The Duke and Duchess of Sussex have teamed up with the Duke and Duchess of Cambridge for a TV advert.
The royals narrated an advert to promote an NHS campaign tackling Britain's mental health issues, Every Mind Matters.
The ad, which will air tonight at 8:45pm on ITV, Channel 4, Five and Sky, features Meghan, Harry, William and Kate speaking about the ways Every Mind Matters can help improve people's mental health.
The advert features which features TV presenter Davina McCall, Katie Piper, GBBO's Nadiya Hussain, Gillian Anderson, Glenn Close, rapper Professor Green and Top Gear host Freddie Flintoff.
William starts the video saying: "Everyone knows that feeling, when life gets on top of us.
"All over the country, millions of us face challenges to our mental health - at all ages - at all intensities, and for all sorts of reasons.
"We feel stressed, low, anxious, or have trouble sleeping. Me, you..."
Harry continues: "...your brother, your mother, your colleague, or your neighbour. Waiting, wondering, hoping, hurting.
"We think there's nothing to be done. Nothing we can do about it
Everyone knows that feeling, when life gets on top of us.
Meghan then says: "But that's so wrong. There are things we can do.

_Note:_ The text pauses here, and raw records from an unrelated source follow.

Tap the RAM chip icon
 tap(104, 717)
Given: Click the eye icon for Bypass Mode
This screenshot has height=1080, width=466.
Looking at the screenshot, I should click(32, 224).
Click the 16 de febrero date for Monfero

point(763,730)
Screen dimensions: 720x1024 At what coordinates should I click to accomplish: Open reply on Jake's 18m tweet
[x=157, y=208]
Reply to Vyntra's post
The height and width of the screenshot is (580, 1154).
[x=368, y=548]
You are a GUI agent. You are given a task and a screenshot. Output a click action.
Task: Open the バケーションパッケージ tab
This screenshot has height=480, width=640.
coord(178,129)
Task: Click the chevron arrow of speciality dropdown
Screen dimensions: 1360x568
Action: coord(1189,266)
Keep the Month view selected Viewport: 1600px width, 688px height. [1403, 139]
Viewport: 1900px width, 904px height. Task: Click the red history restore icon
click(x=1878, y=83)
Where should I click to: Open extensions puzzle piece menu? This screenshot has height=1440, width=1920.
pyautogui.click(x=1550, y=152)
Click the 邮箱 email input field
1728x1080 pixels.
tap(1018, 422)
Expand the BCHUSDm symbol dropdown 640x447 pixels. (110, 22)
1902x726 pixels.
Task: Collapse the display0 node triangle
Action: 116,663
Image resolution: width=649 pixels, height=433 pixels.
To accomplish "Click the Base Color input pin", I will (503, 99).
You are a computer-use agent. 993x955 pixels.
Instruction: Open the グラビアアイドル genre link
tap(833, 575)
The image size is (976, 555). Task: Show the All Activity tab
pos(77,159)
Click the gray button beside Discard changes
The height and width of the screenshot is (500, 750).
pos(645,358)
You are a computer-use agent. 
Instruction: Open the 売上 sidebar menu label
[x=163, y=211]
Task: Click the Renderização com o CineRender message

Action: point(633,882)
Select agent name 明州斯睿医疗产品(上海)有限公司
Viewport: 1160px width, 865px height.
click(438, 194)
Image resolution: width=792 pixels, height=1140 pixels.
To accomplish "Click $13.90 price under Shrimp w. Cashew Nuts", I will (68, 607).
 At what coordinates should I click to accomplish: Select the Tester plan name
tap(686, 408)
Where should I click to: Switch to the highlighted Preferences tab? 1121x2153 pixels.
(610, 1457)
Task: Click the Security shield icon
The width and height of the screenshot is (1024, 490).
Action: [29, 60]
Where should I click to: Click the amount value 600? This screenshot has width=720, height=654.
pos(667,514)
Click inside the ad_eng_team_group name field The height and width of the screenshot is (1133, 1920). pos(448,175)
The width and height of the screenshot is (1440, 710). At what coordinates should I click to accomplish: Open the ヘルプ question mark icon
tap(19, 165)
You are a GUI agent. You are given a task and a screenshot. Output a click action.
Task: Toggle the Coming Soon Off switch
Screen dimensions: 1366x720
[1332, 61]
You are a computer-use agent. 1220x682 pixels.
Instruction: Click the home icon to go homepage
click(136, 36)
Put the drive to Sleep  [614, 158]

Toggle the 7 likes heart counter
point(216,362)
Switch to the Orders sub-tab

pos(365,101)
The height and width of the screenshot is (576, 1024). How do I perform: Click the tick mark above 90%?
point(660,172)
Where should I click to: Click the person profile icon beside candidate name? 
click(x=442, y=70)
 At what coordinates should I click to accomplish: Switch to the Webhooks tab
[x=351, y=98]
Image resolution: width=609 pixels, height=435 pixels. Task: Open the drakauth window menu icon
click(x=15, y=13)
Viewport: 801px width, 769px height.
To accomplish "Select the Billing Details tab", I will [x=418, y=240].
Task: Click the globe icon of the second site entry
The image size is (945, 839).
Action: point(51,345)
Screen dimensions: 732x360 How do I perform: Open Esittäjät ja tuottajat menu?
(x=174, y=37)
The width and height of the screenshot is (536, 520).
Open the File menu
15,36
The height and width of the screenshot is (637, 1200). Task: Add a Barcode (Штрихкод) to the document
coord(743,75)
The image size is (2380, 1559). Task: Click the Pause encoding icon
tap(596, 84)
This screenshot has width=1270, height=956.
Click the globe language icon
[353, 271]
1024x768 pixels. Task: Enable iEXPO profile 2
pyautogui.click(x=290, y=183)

From today, there's a new way to help turn things around.
"Every Mind Matters will show you simple ways to look after your mental health."
Kate continues: "It will get you started with a free online plan designed to help you deal with stress, boost your mood, improve your sleep and feel more in control."
William concludes: "We can all benefit from taking simple steps to look after our mental health."
Health officials hope the advert will encourage others to manage their symptoms to improve mental wellbeing.
Health Secretary Matt Hancock said: "Every Mind Matters will benefit us all with an accessible tool to help manage our wellbeing at the click of a button.
"It draws together the importance of treating our mental health on an equal basis to our physical health, and treating it both as an asset that each individual needs to invest in, supported by the NHS and by the government, as opposed to just something that just needs to be fixed when it goes wrong."